» Records supplied:
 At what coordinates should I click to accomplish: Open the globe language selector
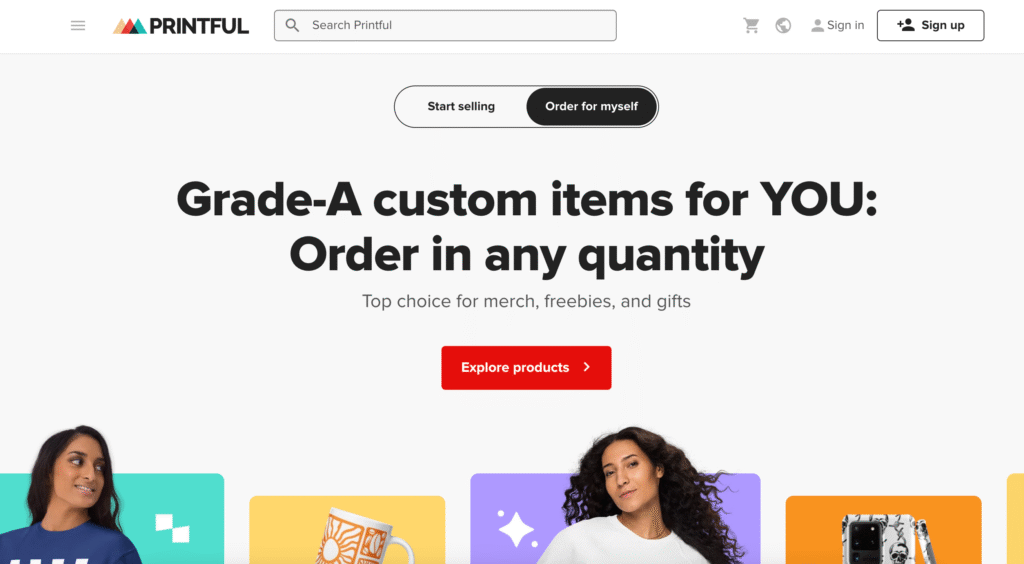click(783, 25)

...

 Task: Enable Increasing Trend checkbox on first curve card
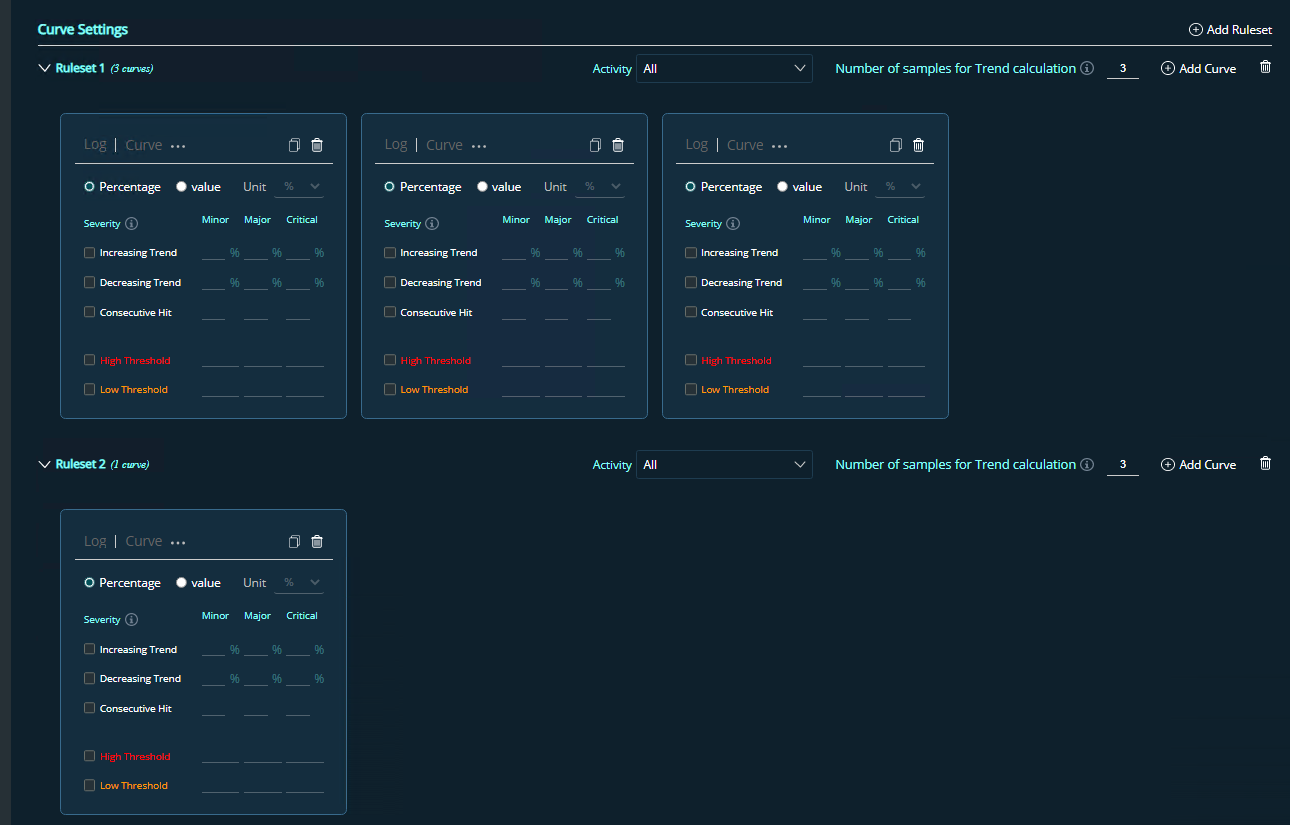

* * *

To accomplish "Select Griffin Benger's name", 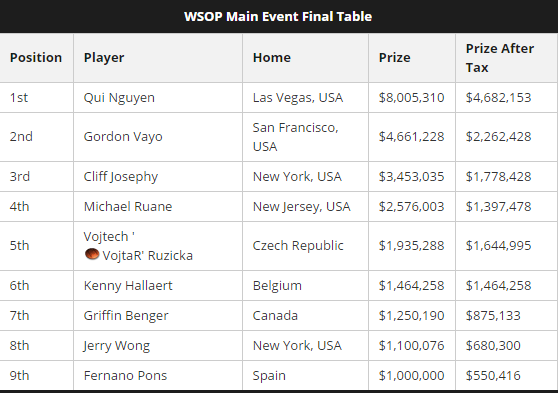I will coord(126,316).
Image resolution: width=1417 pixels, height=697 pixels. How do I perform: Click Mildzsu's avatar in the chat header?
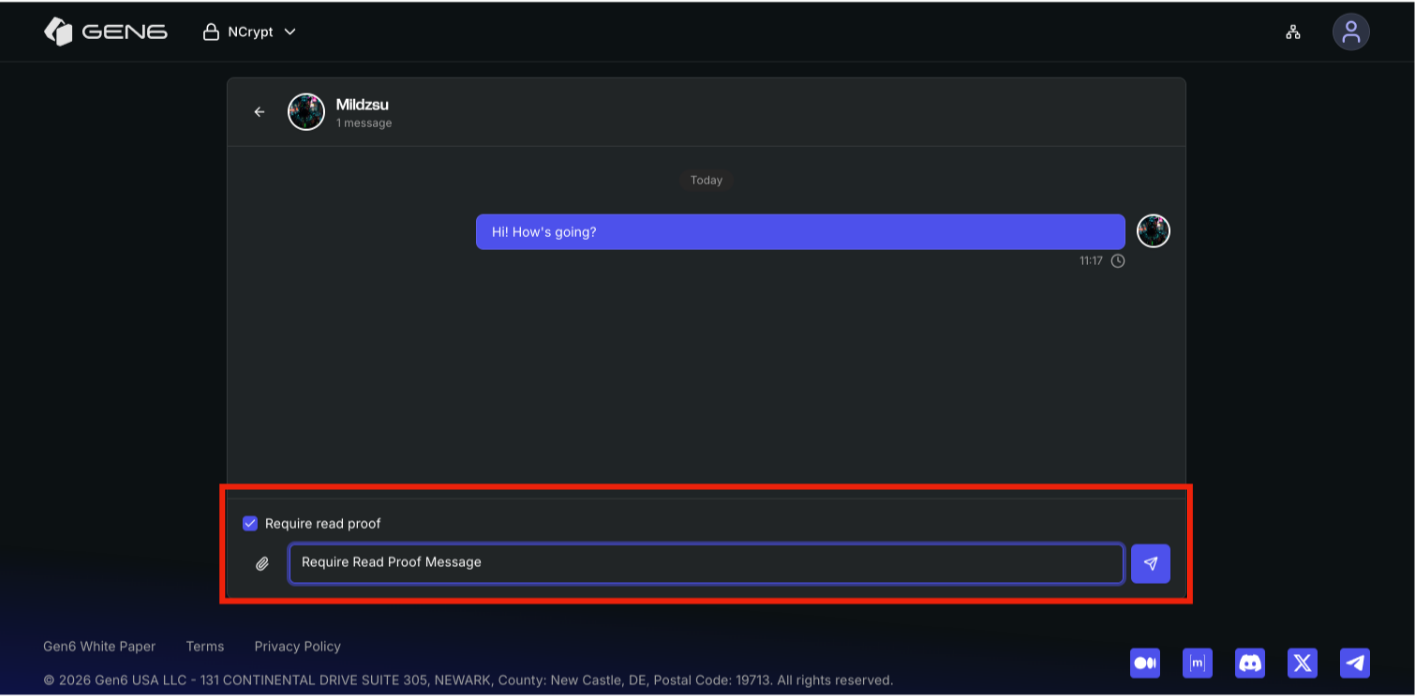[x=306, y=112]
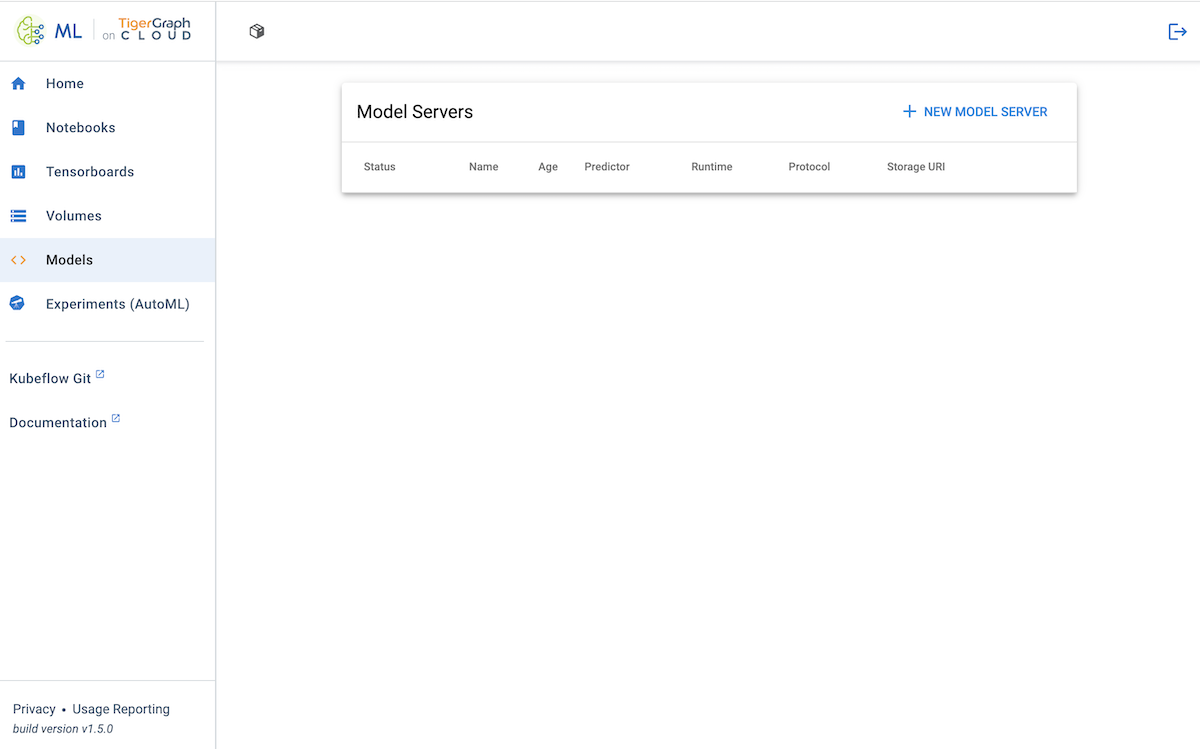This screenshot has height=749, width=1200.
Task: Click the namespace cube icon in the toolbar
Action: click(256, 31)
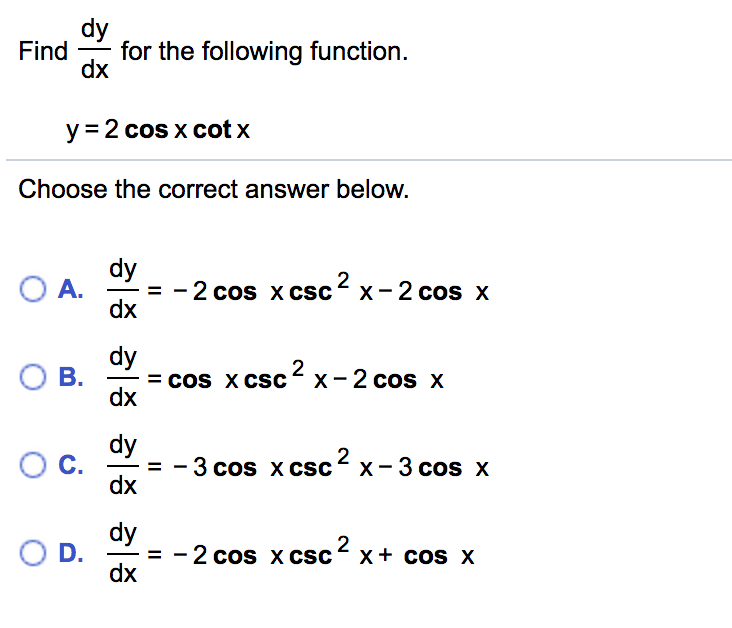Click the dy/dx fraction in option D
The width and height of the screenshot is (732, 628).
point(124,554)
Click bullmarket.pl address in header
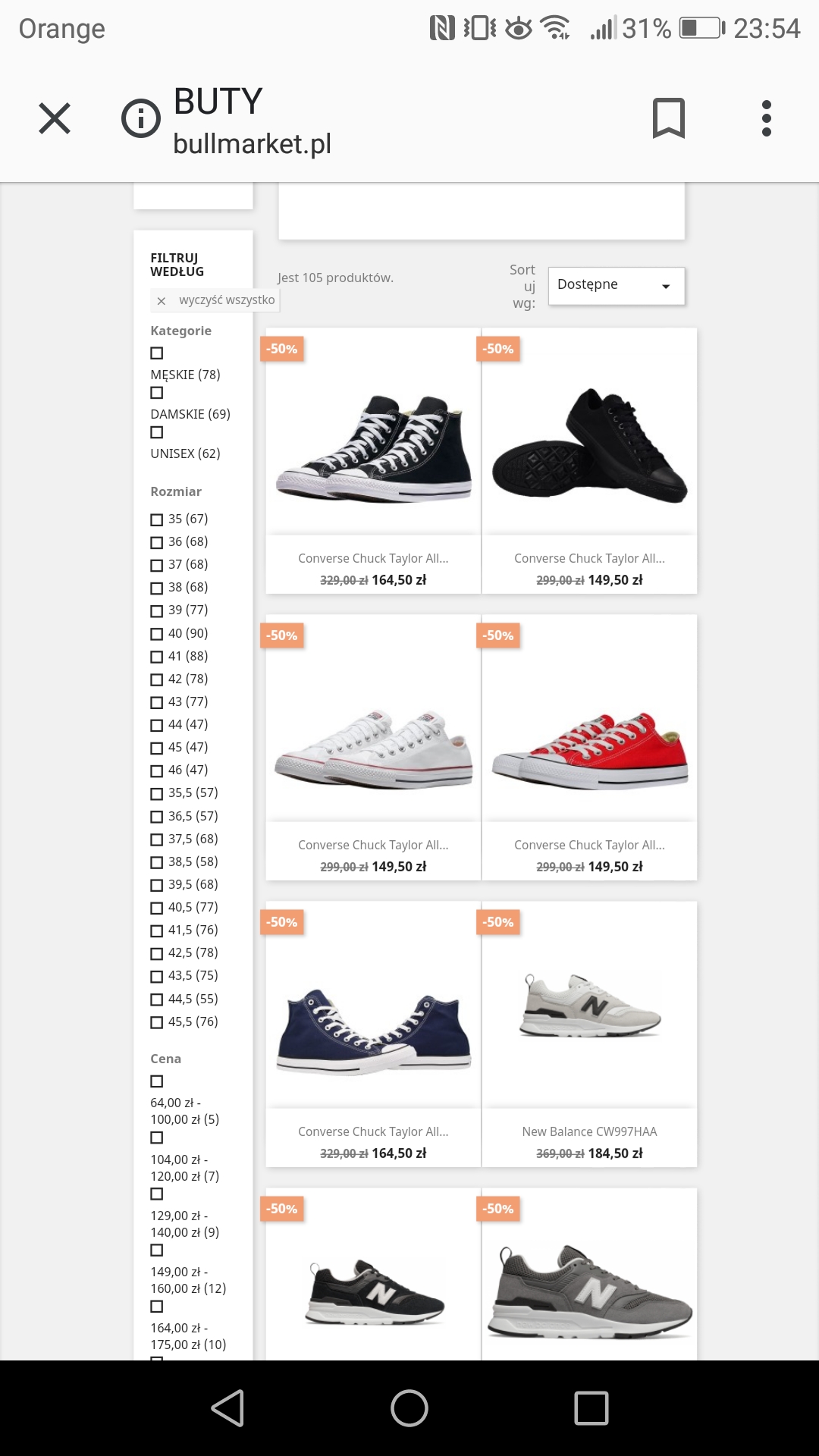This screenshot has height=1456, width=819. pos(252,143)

» Short problem: Copy out every line of the listing above that contains the word "header". Case counts, so match only that exact capitalization.

» Problem solution:
Image resolution: width=1417 pixels, height=697 pixels. How do I perform: Click Mildzsu's avatar in the chat header?
Click bullmarket.pl address in header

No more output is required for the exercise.